Here's why they are essential:
  • Identify critical points by setting partial derivatives to zero.
  • Determine function behavior around those points.
In our example, the partial derivatives lead us to find that \( f_x = 2x \) and \( f_y = 2y + 2 \). These expressions provide us with the slopes of the function in each direction and help locate potential critical points like \((0, -1)\).
Critical Points
Critical points are crucial as they are potential candidates for local extrema. They occur where the partial derivatives of a function are both equal to zero, meaning the slope in each direction (\(x\) and \(y\)) is flat. This absence of upward or downward trend suggests the likelihood of a peak, trough, or saddle point.

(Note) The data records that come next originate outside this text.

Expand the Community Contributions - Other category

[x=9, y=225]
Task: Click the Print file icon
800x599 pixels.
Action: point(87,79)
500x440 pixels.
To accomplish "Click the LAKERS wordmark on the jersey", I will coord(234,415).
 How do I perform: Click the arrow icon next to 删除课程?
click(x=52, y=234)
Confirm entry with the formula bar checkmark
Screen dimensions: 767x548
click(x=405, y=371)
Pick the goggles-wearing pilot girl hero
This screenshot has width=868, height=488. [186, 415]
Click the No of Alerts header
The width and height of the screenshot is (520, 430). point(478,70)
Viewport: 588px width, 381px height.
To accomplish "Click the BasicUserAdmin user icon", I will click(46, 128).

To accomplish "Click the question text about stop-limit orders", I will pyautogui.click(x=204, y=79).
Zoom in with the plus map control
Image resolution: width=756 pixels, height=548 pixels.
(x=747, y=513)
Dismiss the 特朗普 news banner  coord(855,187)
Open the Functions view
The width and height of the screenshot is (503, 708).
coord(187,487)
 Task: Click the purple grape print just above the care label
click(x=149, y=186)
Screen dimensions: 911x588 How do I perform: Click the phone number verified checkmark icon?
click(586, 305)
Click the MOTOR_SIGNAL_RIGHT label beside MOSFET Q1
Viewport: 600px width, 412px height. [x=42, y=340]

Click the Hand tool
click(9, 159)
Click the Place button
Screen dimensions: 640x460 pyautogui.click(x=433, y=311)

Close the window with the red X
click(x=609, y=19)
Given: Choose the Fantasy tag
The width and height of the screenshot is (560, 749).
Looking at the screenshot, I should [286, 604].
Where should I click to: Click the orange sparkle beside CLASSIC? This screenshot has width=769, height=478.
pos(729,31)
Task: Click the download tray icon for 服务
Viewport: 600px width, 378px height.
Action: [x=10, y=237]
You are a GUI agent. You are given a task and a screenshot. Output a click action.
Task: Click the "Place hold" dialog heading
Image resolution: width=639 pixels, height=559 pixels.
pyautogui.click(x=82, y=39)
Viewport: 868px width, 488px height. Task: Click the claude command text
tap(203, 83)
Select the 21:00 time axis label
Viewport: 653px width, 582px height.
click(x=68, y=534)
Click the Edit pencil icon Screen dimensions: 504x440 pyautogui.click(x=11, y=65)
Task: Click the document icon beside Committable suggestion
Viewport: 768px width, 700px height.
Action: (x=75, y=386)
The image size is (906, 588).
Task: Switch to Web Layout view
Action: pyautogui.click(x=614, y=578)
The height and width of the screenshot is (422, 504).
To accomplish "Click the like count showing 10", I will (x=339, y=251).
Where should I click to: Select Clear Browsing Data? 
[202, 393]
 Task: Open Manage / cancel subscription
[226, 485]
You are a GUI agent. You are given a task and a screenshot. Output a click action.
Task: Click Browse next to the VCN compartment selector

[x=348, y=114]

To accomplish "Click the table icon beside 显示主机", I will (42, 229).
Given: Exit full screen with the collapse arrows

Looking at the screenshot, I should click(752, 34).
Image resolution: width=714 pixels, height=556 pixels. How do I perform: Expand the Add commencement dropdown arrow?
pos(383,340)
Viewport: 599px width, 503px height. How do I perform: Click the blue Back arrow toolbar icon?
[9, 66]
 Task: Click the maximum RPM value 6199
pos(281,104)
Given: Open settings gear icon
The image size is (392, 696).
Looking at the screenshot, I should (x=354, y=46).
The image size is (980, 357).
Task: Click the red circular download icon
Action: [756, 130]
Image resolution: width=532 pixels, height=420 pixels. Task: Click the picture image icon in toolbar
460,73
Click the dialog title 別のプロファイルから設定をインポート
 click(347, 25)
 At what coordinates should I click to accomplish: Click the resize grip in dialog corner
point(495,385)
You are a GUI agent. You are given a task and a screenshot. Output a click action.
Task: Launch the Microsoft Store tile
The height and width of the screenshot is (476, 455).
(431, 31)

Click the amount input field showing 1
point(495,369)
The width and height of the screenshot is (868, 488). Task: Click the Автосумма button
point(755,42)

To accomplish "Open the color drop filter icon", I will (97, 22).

To locate critical points, begin by calculating the partial derivatives and equate them to zero. This will yield equations you can solve for \(x\) and \(y\).

Consideration for critical points includes:
  • Setting both \( f_x(x, y) = 2x = 0 \) and \( f_y(x, y) = 2y + 2 = 0 \).
  • Solving these will result in \(x = 0\) and \(y = -1\).
These points are valuable as they act as checkpoints to further investigate the nature of extrema through the Hessian matrix, deciding whether the point is a maximum, minimum, or saddle point based on the behavior of the function around it.